What is a cloud?

* Find out what's in the cloud, how it works and how it is secured

As we begin this cloud security newsletter it's probably a good idea to define what a cloud is.

It's not a simple thing to do, given the way people name things. The term cloud comes from the old WAN diagrams that show the service provider's network as a puffy cloud that all the access lines run into. The point of the metaphor is that you plug into an entity whose inner workings are obscure, but you believe it will do what you want it to do. (The leap of faith for a transport service provider was scary enough, but with cloud computing, it's even scarier. Your data isn't just passing through, it lives there.)

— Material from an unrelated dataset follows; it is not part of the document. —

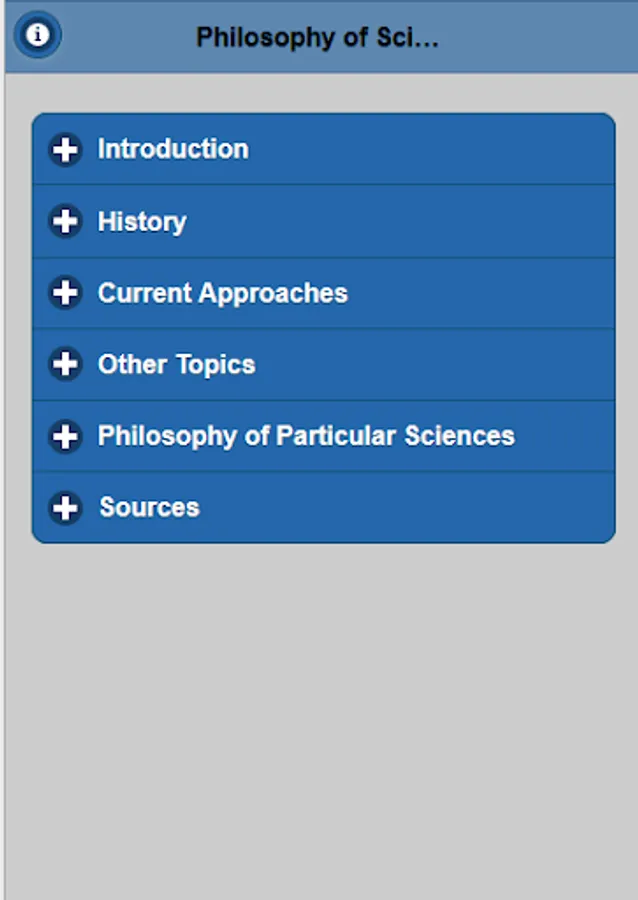Click the plus icon beside History
This screenshot has width=638, height=900.
(65, 221)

So the cloud is a physical place, perhaps owned and controlled by some other entity, and it contains computing resources that are available pretty much on demand for a price.

Simple enough, but there are plenty of variations. At the recent VoiceCon conference, a discussion of cloud-based communications applications immediately veered into a discussion of types of clouds: public, private, enterprise, virtual, internal, external - the list went on and on.

These terms are supposed to be useful in that they are shorthand to describe real differences among cloud possibilities, but they can also cause confusion. (See Chris Hoff’s discussion)

The important thing to remember is that at least for now, you should not be satisfied with the cloud as a mysterious blob that you plug into for computing resources. You should find out what’s in there, how it works and how it is secured. You may be satisfied and you may not, but at least you’ll know what’s in there and what, if anything, you will entrust to it.